_Instructions for the task_
Please return every line in the following data that includes the string "agent".

(Stored items)

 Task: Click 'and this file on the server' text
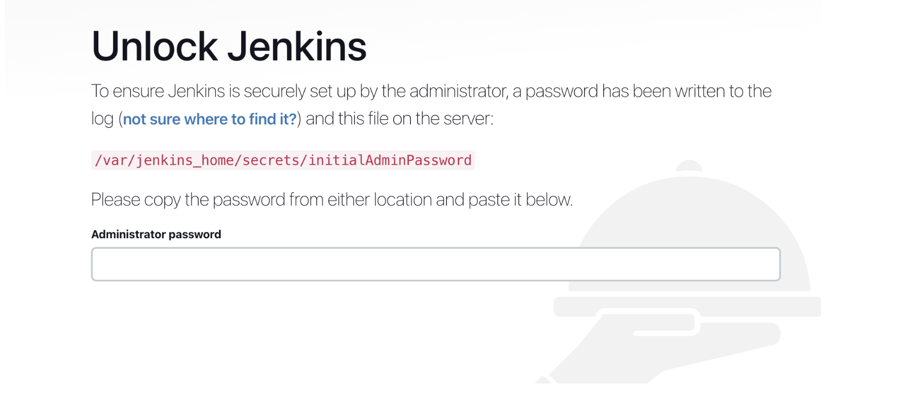[400, 119]
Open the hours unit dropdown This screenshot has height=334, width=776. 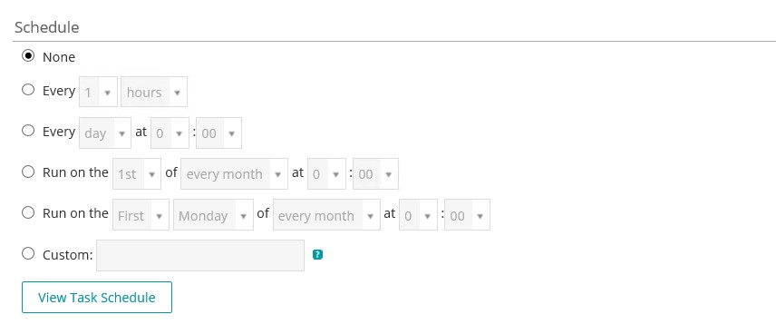click(154, 92)
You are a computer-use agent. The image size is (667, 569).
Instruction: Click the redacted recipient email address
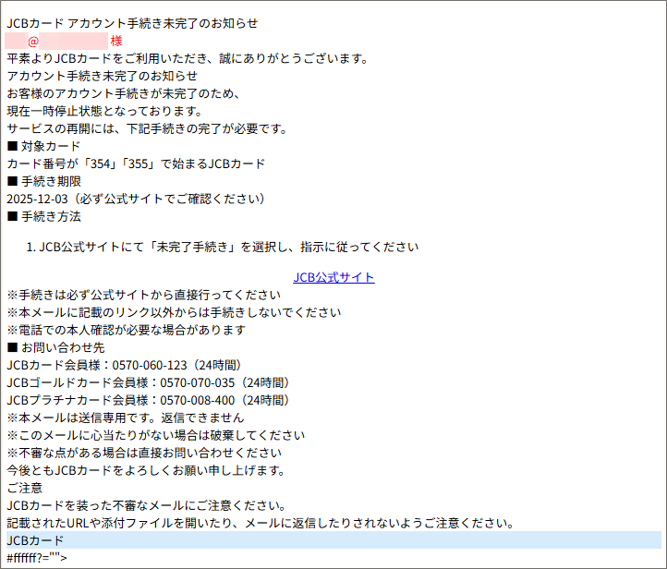click(56, 41)

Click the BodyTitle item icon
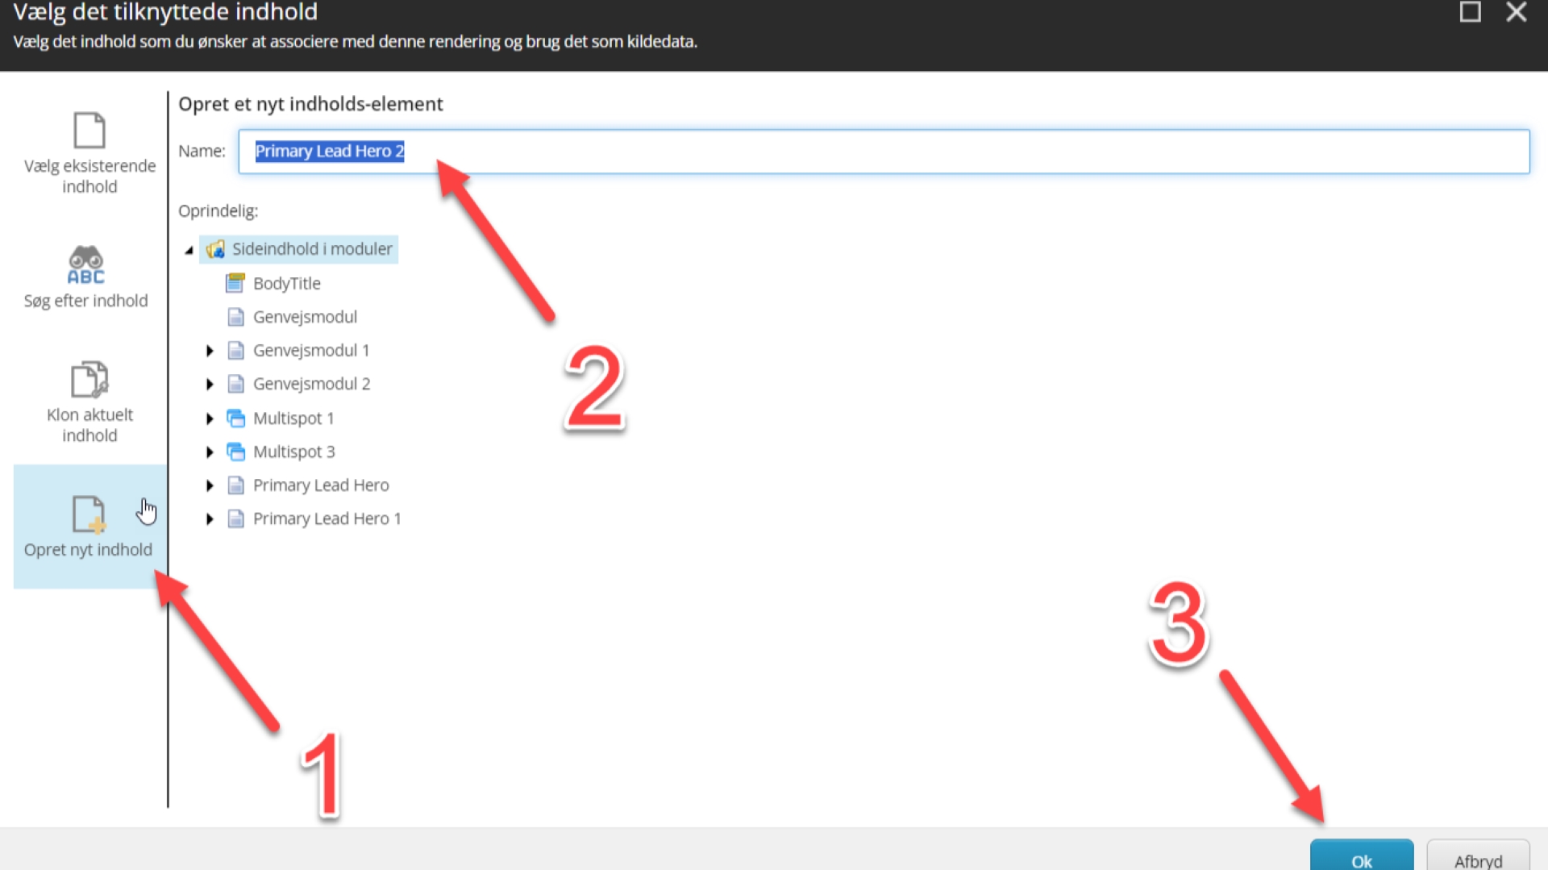pos(235,283)
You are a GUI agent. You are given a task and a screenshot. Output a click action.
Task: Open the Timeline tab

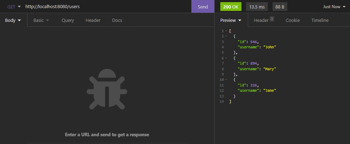click(320, 20)
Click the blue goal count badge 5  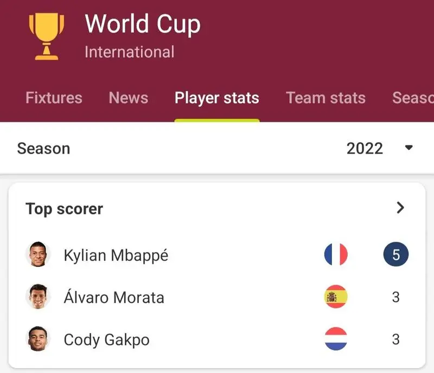point(396,254)
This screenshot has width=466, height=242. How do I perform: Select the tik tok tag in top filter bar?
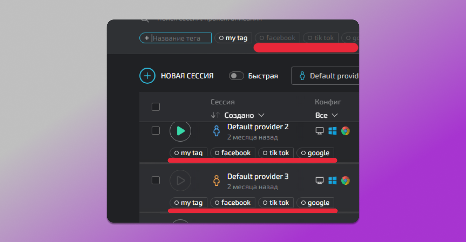320,38
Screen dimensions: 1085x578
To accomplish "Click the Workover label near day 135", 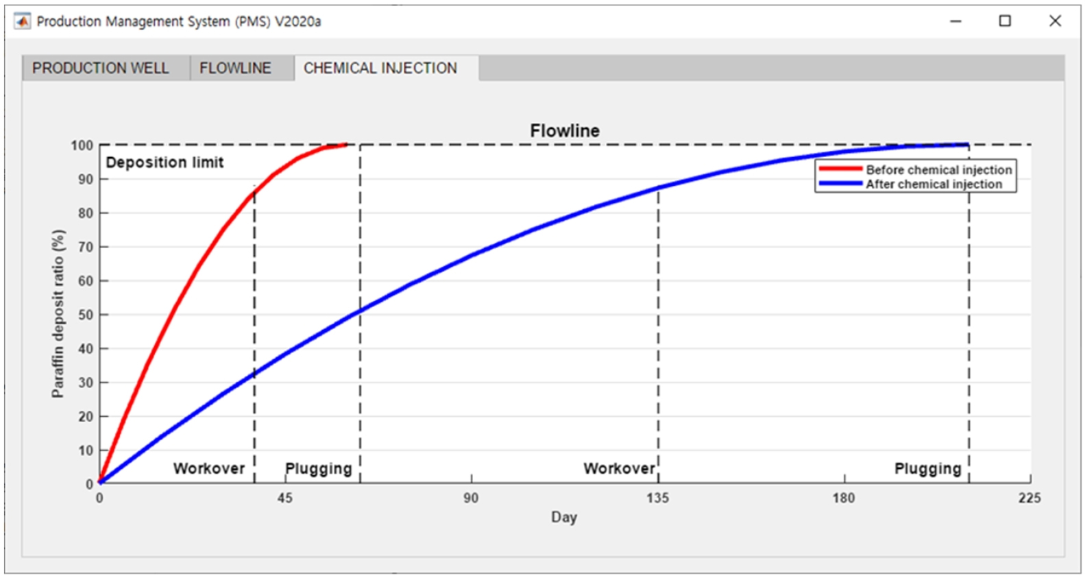I will [619, 468].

_Answer to the problem_
You are a computer-use agent. The image size is (667, 569).
You are a GUI agent. You are given a task and a screenshot. Output a click action.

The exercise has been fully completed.